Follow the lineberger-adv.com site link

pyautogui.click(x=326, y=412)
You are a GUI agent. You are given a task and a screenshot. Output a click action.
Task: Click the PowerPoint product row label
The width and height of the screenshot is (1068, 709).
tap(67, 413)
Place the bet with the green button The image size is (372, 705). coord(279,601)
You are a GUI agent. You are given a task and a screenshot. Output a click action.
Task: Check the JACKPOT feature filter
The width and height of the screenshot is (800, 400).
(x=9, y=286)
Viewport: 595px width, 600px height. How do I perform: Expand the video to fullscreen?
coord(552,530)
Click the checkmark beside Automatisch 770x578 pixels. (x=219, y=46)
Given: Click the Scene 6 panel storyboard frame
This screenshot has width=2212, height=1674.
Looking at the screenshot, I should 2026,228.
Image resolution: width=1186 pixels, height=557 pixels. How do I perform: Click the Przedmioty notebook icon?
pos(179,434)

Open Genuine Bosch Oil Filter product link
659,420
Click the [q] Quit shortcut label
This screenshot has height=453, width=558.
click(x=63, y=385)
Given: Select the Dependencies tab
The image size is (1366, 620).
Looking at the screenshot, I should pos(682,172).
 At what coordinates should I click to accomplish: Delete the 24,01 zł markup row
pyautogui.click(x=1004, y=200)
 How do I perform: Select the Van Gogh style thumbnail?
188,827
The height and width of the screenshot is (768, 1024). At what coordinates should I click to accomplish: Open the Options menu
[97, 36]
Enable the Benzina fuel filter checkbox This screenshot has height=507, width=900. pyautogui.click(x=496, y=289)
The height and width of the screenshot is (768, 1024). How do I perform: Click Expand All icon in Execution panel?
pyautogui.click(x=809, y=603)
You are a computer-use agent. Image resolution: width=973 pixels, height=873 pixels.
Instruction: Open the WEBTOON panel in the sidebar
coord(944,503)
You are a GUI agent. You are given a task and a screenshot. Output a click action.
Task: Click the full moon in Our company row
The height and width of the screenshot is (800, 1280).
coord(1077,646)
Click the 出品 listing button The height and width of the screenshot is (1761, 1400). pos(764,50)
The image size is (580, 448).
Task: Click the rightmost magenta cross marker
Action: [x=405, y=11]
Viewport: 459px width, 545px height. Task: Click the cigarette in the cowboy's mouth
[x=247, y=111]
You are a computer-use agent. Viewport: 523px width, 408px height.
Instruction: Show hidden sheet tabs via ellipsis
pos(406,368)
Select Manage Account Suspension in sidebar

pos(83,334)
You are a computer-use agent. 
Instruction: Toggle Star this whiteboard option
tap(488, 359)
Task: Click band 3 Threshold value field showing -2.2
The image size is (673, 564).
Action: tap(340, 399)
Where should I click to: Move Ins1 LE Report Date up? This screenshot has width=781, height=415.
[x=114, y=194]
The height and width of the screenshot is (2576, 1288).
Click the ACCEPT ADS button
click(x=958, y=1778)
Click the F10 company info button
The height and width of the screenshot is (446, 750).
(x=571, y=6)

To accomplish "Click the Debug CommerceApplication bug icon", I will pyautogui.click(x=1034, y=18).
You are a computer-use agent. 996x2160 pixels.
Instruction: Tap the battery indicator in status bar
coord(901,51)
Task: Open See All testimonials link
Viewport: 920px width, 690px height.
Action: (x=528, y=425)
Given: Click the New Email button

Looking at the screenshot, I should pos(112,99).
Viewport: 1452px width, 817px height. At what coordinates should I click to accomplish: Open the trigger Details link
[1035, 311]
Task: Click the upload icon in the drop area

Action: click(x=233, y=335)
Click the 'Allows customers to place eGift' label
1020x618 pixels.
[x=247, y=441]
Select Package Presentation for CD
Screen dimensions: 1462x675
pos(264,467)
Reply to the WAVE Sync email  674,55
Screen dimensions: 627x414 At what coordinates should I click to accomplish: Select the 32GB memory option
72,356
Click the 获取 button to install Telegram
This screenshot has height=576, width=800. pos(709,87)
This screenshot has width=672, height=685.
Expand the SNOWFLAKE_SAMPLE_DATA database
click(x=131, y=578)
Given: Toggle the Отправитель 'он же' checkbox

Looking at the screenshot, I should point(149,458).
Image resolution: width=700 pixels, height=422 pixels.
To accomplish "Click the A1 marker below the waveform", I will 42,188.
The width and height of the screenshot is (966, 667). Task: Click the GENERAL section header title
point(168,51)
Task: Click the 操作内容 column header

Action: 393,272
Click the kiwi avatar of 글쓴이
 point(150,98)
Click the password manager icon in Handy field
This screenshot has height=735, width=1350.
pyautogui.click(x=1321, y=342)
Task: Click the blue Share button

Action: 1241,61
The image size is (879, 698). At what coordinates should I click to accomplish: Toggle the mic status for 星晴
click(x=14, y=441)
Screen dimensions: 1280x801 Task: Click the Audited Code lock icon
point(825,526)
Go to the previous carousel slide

** YOUR GOAL **
Go through the material line by line. Show each line that contains the string "will".

** TASK OUTPUT **
To accomplish "Click the Debug CommerceApplication bug icon", I will pyautogui.click(x=1034, y=18).
To accomplish "Click the A1 marker below the waveform", I will 42,188.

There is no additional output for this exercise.